### PROBLEM TO WORK ON
Substitute "Identify an element in the screenshot" for every occurrence of "Locate an element on the screen" in the lines below, and reproduce them with no other changes.
Top of EXTRACTED DATA
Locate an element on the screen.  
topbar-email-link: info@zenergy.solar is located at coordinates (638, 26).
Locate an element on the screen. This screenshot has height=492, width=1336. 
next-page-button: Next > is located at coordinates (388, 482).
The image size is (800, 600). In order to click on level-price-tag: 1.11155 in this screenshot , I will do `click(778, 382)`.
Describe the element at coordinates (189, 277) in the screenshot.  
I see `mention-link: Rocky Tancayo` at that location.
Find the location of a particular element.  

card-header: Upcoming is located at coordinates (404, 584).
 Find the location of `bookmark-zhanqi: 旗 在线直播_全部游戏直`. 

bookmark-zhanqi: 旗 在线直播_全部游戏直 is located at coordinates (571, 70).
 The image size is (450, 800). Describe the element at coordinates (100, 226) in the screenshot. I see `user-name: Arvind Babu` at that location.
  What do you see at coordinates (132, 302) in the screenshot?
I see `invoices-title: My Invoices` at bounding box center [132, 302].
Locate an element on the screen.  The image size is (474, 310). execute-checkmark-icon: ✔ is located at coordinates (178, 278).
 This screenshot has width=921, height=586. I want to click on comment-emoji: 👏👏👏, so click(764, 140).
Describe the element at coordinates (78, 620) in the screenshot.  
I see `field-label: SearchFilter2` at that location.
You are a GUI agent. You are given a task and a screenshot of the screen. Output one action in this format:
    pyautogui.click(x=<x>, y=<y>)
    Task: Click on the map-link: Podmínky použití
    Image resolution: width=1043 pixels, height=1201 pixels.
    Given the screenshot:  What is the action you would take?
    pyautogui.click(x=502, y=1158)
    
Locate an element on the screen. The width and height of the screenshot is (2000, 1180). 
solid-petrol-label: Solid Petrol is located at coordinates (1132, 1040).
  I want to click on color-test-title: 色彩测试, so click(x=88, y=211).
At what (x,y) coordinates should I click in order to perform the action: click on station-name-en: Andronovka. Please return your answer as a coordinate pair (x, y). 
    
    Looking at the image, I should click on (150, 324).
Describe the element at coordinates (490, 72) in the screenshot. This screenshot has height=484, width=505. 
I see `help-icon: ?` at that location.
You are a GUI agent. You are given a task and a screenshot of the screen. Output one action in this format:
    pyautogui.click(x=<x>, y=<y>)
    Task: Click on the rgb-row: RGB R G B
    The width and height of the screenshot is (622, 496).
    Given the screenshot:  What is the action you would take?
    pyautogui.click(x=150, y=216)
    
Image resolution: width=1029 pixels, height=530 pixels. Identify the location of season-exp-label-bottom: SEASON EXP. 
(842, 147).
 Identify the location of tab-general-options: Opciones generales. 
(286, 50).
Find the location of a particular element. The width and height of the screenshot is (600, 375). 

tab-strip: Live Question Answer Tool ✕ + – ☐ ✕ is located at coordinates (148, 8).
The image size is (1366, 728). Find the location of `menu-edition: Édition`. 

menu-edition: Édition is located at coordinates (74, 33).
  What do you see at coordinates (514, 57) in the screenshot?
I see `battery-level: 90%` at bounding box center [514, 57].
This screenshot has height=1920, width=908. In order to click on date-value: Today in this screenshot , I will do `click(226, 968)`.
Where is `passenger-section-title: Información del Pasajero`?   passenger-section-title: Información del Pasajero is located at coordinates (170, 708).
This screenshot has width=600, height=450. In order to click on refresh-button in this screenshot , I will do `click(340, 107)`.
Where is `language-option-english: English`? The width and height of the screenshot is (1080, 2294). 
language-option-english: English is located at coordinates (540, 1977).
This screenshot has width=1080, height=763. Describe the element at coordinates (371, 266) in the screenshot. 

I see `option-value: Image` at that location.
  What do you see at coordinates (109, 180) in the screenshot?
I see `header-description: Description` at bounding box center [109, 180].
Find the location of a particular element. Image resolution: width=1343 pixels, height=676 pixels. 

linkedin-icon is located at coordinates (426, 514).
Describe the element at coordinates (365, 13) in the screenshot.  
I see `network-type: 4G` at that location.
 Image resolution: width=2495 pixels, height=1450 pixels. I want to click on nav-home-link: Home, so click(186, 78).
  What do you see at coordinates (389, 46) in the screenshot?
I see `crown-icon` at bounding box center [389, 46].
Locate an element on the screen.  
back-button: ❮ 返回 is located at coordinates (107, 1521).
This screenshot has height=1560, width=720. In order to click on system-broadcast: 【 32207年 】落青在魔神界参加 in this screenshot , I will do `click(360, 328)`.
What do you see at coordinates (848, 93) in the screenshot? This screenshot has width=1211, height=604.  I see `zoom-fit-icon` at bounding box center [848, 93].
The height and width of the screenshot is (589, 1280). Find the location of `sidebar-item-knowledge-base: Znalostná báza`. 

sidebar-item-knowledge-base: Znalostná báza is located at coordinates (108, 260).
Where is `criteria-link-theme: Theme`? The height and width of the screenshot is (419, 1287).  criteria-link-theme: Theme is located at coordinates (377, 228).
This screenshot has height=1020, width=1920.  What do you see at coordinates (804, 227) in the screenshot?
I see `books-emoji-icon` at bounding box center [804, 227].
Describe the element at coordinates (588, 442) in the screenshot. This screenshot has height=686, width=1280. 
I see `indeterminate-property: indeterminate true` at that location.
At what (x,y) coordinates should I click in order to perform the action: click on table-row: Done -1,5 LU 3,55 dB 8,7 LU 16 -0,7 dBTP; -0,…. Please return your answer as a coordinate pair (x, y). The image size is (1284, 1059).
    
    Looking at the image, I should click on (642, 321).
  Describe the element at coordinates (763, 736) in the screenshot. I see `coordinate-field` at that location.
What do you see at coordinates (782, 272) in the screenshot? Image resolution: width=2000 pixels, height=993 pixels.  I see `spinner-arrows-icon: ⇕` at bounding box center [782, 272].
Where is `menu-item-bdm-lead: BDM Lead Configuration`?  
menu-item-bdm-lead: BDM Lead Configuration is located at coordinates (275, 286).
Bottom of EXTRACTED DATA
### EXPECTED ANSWER
Identify an element in the screenshot.  
topbar-email-link: info@zenergy.solar is located at coordinates (638, 26).
Identify an element in the screenshot. This screenshot has height=492, width=1336. 
next-page-button: Next > is located at coordinates (388, 482).
The image size is (800, 600). In order to click on level-price-tag: 1.11155 in this screenshot , I will do `click(778, 382)`.
Describe the element at coordinates (189, 277) in the screenshot.  
I see `mention-link: Rocky Tancayo` at that location.
Find the location of a particular element.  

card-header: Upcoming is located at coordinates (404, 584).
 Find the location of `bookmark-zhanqi: 旗 在线直播_全部游戏直`. 

bookmark-zhanqi: 旗 在线直播_全部游戏直 is located at coordinates (571, 70).
 The image size is (450, 800). Describe the element at coordinates (100, 226) in the screenshot. I see `user-name: Arvind Babu` at that location.
  What do you see at coordinates (132, 302) in the screenshot?
I see `invoices-title: My Invoices` at bounding box center [132, 302].
Identify an element in the screenshot.  The image size is (474, 310). execute-checkmark-icon: ✔ is located at coordinates (178, 278).
 This screenshot has width=921, height=586. I want to click on comment-emoji: 👏👏👏, so click(764, 140).
Describe the element at coordinates (78, 620) in the screenshot.  
I see `field-label: SearchFilter2` at that location.
You are a GUI agent. You are given a task and a screenshot of the screen. Output one action in this format:
    pyautogui.click(x=<x>, y=<y>)
    Task: Click on the map-link: Podmínky použití
    Image resolution: width=1043 pixels, height=1201 pixels.
    Given the screenshot:  What is the action you would take?
    pyautogui.click(x=502, y=1158)
    
Identify an element in the screenshot. The width and height of the screenshot is (2000, 1180). 
solid-petrol-label: Solid Petrol is located at coordinates (1132, 1040).
  I want to click on color-test-title: 色彩测试, so click(x=88, y=211).
At what (x,y) coordinates should I click in order to perform the action: click on station-name-en: Andronovka. Please return your answer as a coordinate pair (x, y). 
    
    Looking at the image, I should click on (150, 324).
Describe the element at coordinates (490, 72) in the screenshot. This screenshot has height=484, width=505. 
I see `help-icon: ?` at that location.
You are a GUI agent. You are given a task and a screenshot of the screen. Output one action in this format:
    pyautogui.click(x=<x>, y=<y>)
    Task: Click on the rgb-row: RGB R G B
    The width and height of the screenshot is (622, 496).
    Given the screenshot:  What is the action you would take?
    pyautogui.click(x=150, y=216)
    
Image resolution: width=1029 pixels, height=530 pixels. Identify the location of season-exp-label-bottom: SEASON EXP. 
(842, 147).
 Identify the location of tab-general-options: Opciones generales. 
(286, 50).
Find the location of a particular element. The width and height of the screenshot is (600, 375). 

tab-strip: Live Question Answer Tool ✕ + – ☐ ✕ is located at coordinates (148, 8).
The image size is (1366, 728). Find the location of `menu-edition: Édition`. 

menu-edition: Édition is located at coordinates (74, 33).
  What do you see at coordinates (514, 57) in the screenshot?
I see `battery-level: 90%` at bounding box center [514, 57].
This screenshot has height=1920, width=908. In order to click on date-value: Today in this screenshot , I will do `click(226, 968)`.
Where is `passenger-section-title: Información del Pasajero`?   passenger-section-title: Información del Pasajero is located at coordinates (170, 708).
This screenshot has width=600, height=450. In order to click on refresh-button in this screenshot , I will do `click(340, 107)`.
Where is `language-option-english: English`? The width and height of the screenshot is (1080, 2294). 
language-option-english: English is located at coordinates (540, 1977).
This screenshot has width=1080, height=763. Describe the element at coordinates (371, 266) in the screenshot. 

I see `option-value: Image` at that location.
  What do you see at coordinates (109, 180) in the screenshot?
I see `header-description: Description` at bounding box center [109, 180].
Find the location of a particular element. Image resolution: width=1343 pixels, height=676 pixels. 

linkedin-icon is located at coordinates (426, 514).
Describe the element at coordinates (365, 13) in the screenshot.  
I see `network-type: 4G` at that location.
 Image resolution: width=2495 pixels, height=1450 pixels. I want to click on nav-home-link: Home, so click(186, 78).
  What do you see at coordinates (389, 46) in the screenshot?
I see `crown-icon` at bounding box center [389, 46].
Identify an element in the screenshot.  
back-button: ❮ 返回 is located at coordinates (107, 1521).
This screenshot has height=1560, width=720. In order to click on system-broadcast: 【 32207年 】落青在魔神界参加 in this screenshot , I will do `click(360, 328)`.
What do you see at coordinates (848, 93) in the screenshot? This screenshot has width=1211, height=604.  I see `zoom-fit-icon` at bounding box center [848, 93].
The height and width of the screenshot is (589, 1280). Find the location of `sidebar-item-knowledge-base: Znalostná báza`. 

sidebar-item-knowledge-base: Znalostná báza is located at coordinates (108, 260).
Where is `criteria-link-theme: Theme`? The height and width of the screenshot is (419, 1287).  criteria-link-theme: Theme is located at coordinates (377, 228).
This screenshot has height=1020, width=1920.  What do you see at coordinates (804, 227) in the screenshot?
I see `books-emoji-icon` at bounding box center [804, 227].
Describe the element at coordinates (588, 442) in the screenshot. This screenshot has height=686, width=1280. 
I see `indeterminate-property: indeterminate true` at that location.
At what (x,y) coordinates should I click in order to perform the action: click on table-row: Done -1,5 LU 3,55 dB 8,7 LU 16 -0,7 dBTP; -0,…. Please return your answer as a coordinate pair (x, y). The image size is (1284, 1059).
    
    Looking at the image, I should click on (642, 321).
  Describe the element at coordinates (763, 736) in the screenshot. I see `coordinate-field` at that location.
What do you see at coordinates (782, 272) in the screenshot? Image resolution: width=2000 pixels, height=993 pixels.  I see `spinner-arrows-icon: ⇕` at bounding box center [782, 272].
Where is `menu-item-bdm-lead: BDM Lead Configuration`?  
menu-item-bdm-lead: BDM Lead Configuration is located at coordinates (275, 286).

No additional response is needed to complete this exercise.